*** Begin section ***

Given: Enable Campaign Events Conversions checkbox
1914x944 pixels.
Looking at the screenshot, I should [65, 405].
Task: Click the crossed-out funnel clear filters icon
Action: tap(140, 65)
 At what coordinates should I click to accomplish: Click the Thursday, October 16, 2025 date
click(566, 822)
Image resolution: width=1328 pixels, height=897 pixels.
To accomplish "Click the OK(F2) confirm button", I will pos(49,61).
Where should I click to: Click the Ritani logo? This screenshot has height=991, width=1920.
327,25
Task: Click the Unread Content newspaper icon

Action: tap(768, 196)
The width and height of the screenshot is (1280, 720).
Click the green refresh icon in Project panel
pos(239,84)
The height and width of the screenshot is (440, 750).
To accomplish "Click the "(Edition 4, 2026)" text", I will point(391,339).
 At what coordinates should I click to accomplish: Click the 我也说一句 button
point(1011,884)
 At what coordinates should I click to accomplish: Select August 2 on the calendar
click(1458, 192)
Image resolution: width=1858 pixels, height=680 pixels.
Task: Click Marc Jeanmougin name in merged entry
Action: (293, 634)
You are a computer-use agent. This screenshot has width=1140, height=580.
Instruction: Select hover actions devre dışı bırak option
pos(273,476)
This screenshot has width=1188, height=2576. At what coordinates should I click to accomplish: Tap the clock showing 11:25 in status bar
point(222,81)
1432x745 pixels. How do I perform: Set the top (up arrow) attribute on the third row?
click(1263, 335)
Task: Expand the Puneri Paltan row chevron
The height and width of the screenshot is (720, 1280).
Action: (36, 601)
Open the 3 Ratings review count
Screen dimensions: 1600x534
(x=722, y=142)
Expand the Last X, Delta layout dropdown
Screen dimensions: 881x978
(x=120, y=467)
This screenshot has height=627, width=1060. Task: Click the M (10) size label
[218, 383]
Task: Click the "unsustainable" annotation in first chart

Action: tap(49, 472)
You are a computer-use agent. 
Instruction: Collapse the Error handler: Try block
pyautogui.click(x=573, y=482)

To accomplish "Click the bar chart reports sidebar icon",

*** End section ***

Retype all the material above precisely, with no line left out.

EXERCISE SOLUTION:
Given: Enable Campaign Events Conversions checkbox
1914x944 pixels.
Looking at the screenshot, I should [65, 405].
Task: Click the crossed-out funnel clear filters icon
Action: tap(140, 65)
 At what coordinates should I click to accomplish: Click the Thursday, October 16, 2025 date
click(566, 822)
Image resolution: width=1328 pixels, height=897 pixels.
To accomplish "Click the OK(F2) confirm button", I will pos(49,61).
Where should I click to: Click the Ritani logo? This screenshot has height=991, width=1920.
327,25
Task: Click the Unread Content newspaper icon

Action: tap(768, 196)
The width and height of the screenshot is (1280, 720).
Click the green refresh icon in Project panel
pos(239,84)
The height and width of the screenshot is (440, 750).
To accomplish "Click the "(Edition 4, 2026)" text", I will point(391,339).
 At what coordinates should I click to accomplish: Click the 我也说一句 button
point(1011,884)
 At what coordinates should I click to accomplish: Select August 2 on the calendar
click(1458, 192)
Image resolution: width=1858 pixels, height=680 pixels.
Task: Click Marc Jeanmougin name in merged entry
Action: (293, 634)
You are a computer-use agent. This screenshot has width=1140, height=580.
Instruction: Select hover actions devre dışı bırak option
pos(273,476)
This screenshot has width=1188, height=2576. At what coordinates should I click to accomplish: Tap the clock showing 11:25 in status bar
point(222,81)
1432x745 pixels. How do I perform: Set the top (up arrow) attribute on the third row?
click(1263, 335)
Task: Expand the Puneri Paltan row chevron
The height and width of the screenshot is (720, 1280).
Action: (36, 601)
Open the 3 Ratings review count
Screen dimensions: 1600x534
(x=722, y=142)
Expand the Last X, Delta layout dropdown
Screen dimensions: 881x978
(x=120, y=467)
This screenshot has height=627, width=1060. Task: Click the M (10) size label
[218, 383]
Task: Click the "unsustainable" annotation in first chart

Action: tap(49, 472)
You are a computer-use agent. 
Instruction: Collapse the Error handler: Try block
pyautogui.click(x=573, y=482)

To accomplish "Click the bar chart reports sidebar icon",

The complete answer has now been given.